A moment that produced lasting, beneficial changes to the health care system.
The past few Monday mornings, at 10 a.m., those of us who obsess over such things wait with bated breath to see if the Supreme Court's ruling on the Affordable Care Act has been issued. Obviously, it hasn't happened yet.
But there's still plenty of "Obamacare" news, and some of it's rather encouraging. We've seen, for example, a growing number of Republicans who've fought to kill the law grudgingly concede they intend to keep many of its most popular provisions around. This week, we also learned that some of the nation's largest insurers will leave in place many key Obamacare benefits, even if the Supreme Court destroys the work that's already been done.
United Healthcare, which covers about 26 million people in plans that could be affected by the regulations, was the first to make the move. The company said it would allow young adults to stay on their parents' policies up to age 26, wouldn't reinstate lifetime limits on coverage and would continue to offer cancer screenings and other preventive services without co-payments. It also would maintain a third-party appeals process for treatment denials and wouldn't cancel policies retroactively.
Later Monday, Humana said it would continue those same provisions. Aetna, too, said it would retain the young adult provision, the preventive care benefits and a third-party appeals program. Aetna's announcement didn't include a reference to lifetime limits on coverage or retroactive cancellation.
The continuation of these policies will bring peace of mind to millions of Americans. Even if the Republicans on the Supreme Court kill every letter of the law, and bring the entire health care system back to the dysfunctional mess we had before March 2010, key elements of the Affordable Care Act will remain in place -- with the GOP's and insurers' blessing -- leaving the country in a better place than we were before.
Indeed, it's not just the insurance companies. Obamacare also brought reforms to hospitals that have changed the way they do business, and these measures will also remain intact no matter what Republicans do.
As it turns out, GOP lawmakers, many of whom are worried about a public backlash if millions of Americans start losing benefits they've come to want and expect, see these developments and take comfort. "See?" Republicans are effectively arguing, "we don't need the reform law after all."
That's where they're wrong.
Jonathan Cohn had a smart piece on this today, explaining that the recent steps from insurers and GOP policymakers don't negate the need for the law.
[T]he insurers and their Washington representatives have been very clear about one provision they will not be preserving on their own: Coverage for children with pre-existing conditions.
The insurers also won't be putting in place the much larger reforms to come in 2014: Federal subsidies, so that people buying insurance on their own get assistance as long as they are making less than four times the poverty line; guaranteed coverage, at uniform rates, for adults regardless of pre-existing conditions or medical risk; expanded eligibility for Medicaid, so that anybody making less than 133 percent of the poverty line can get coverage directly from the government; minimum benefit standards, so that nobody discovers their policy doesn't cover basic treatments; and many others.

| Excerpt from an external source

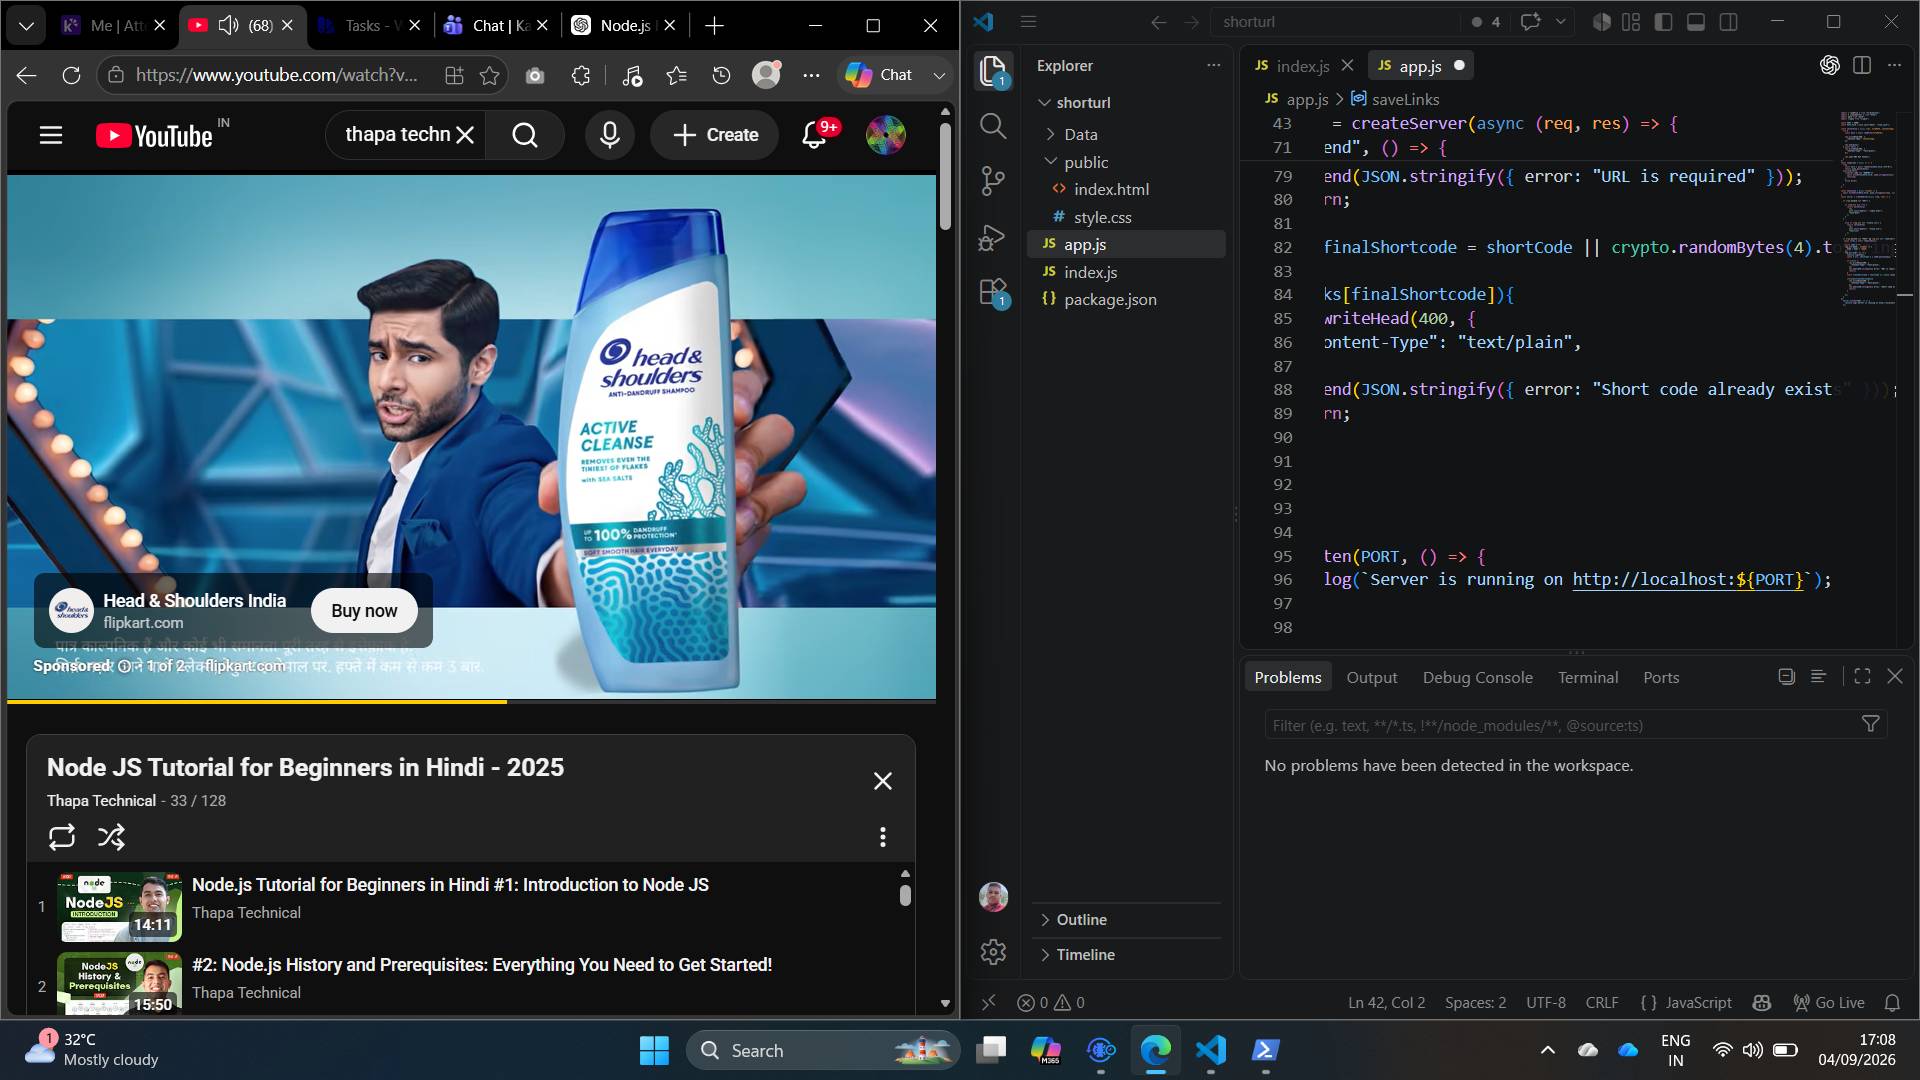
Task: Switch to the index.js editor tab
Action: coord(1302,66)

They aren't doing any of these things because, as a practical matter, they can't. All of them require fundamental, structural changes to the insurance market, along with government subsidies (with the cuts and revenue to finance them). Only comprehensive health care reform, like the kind the Affordable Care Act delivers, can do that.
It comes as something of a relief that some key elements of Obamacare will endure, but that doesn't make the other elements disposable. The country still needs the Affordable Care Act, and if it's killed -- either by Republicans on the Supreme Court this year, of Republicans in Congress next year -- the setback for the American system will be enormous.
Postscript: In the Politico piece linked above, Rep. Jo Ann Emerson (R-Mo.) was quoted saying, "There is plenty of room for solutions in the private market, and a primary objection to the ACA remains the heavy-handed, bureaucratic approach, which necessarily compels millions of employers and beneficiaries to leave private insurance in favor of a public option."
Emerson was in Congress for the entire debate over health care, she was a member of one of the principal committees that wrote the House bill, and she still hasn't bothered to learn what the reform law says or does. There is, for the record, no public option, though I wish there were.